Ketoprak & Hujan




April
Hai! Aku April, gadis biasa-biasa saja, dari keluarga biasa-biasa saja, tapi hari ini aku mau cerita sesuatu yang tidak biasa biasa saja.

Tiga hari lalu, ada yang menghubungi aku lewat chat-room Whatsapp. Sebenarnya ini bukan kali pertama namanya masuk dan muncul di notification bar ponsel pintarku. Lebih dari itu, bahkan namanya sudah rutin muncul dalam hidupku sejak 5 bulan yang lalu.

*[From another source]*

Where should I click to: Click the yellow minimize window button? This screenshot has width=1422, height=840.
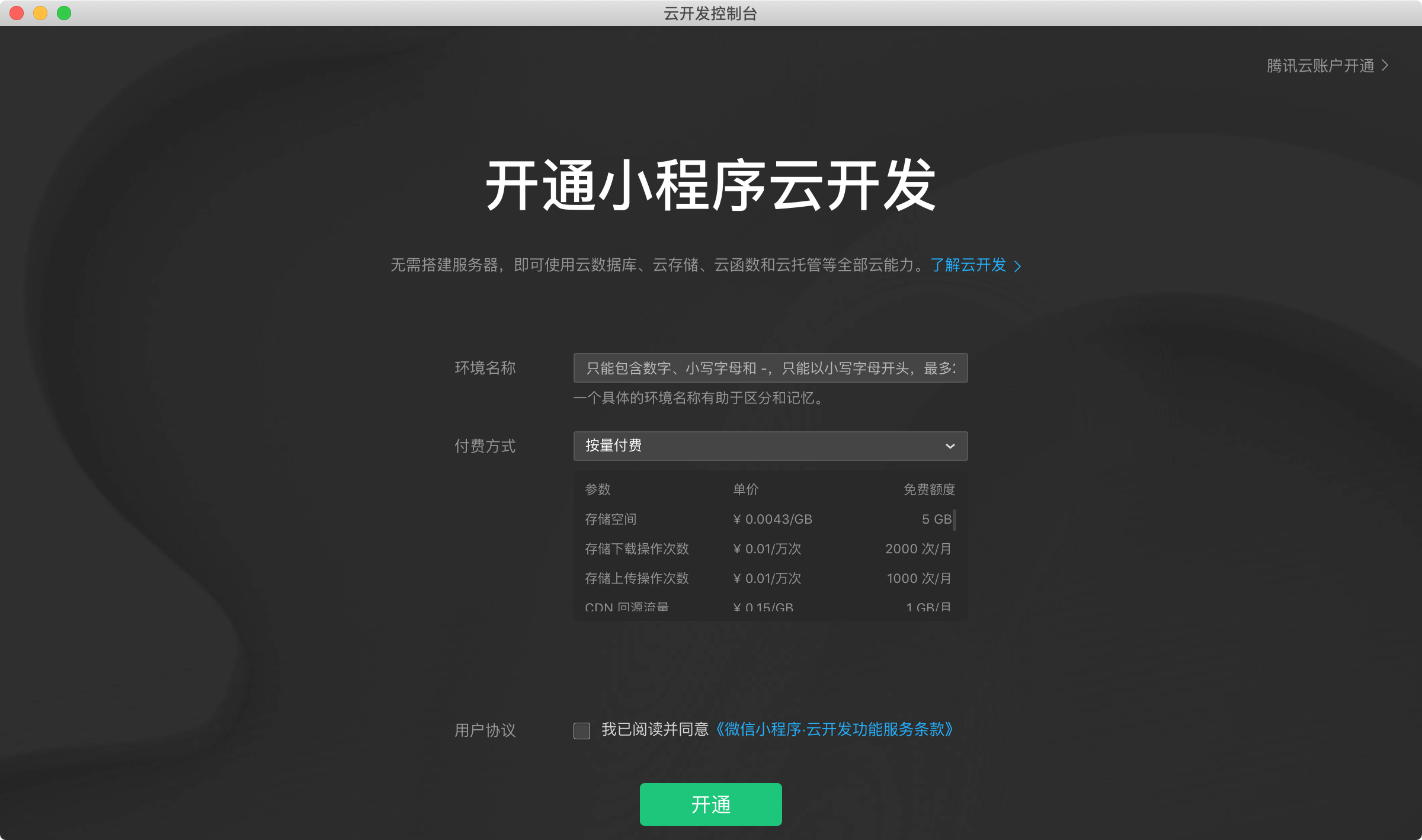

"Kamu masih suka ketoprak nggak?" Pesan tersebut masuk disusul pesan selanjutnya sebelum aku sempat membalas bahkan berpikir mau membalas apa.

"Kalau masih, makan yuk"

Sore yang lengang di bilik indekosku mendadak menjadi riuh. Setelah aku cek, itu adalah debar jantungku yang mendadak memompa darah jauh lebih cepat dari beberapa menit lalu. Ditambah kupu-kupu yang tadi hampir lelap jadi kaget dan beterbangan kesana kemari menimbulkan rasa menggelitik di perutku. Dramatis sekali bukan?

Leo
Pukul 17.00 hari Sabtu, langit sore terpantau cerah.

Pertanyaannya :
Bisakah kamu menebak siapa gadis yang duduk di boncengan motorku?

April
Sampai detik ini, jantungku yang ukurannya cuma sekepalan tangan itu tidak berhenti bekerja dengan kecepatan super. Sialnya, di hadapan ku sedang tersaji dua piring ketoprak dan seorang laki-laki yang memaksaku untuk bersikap normal. Senormal mungkin.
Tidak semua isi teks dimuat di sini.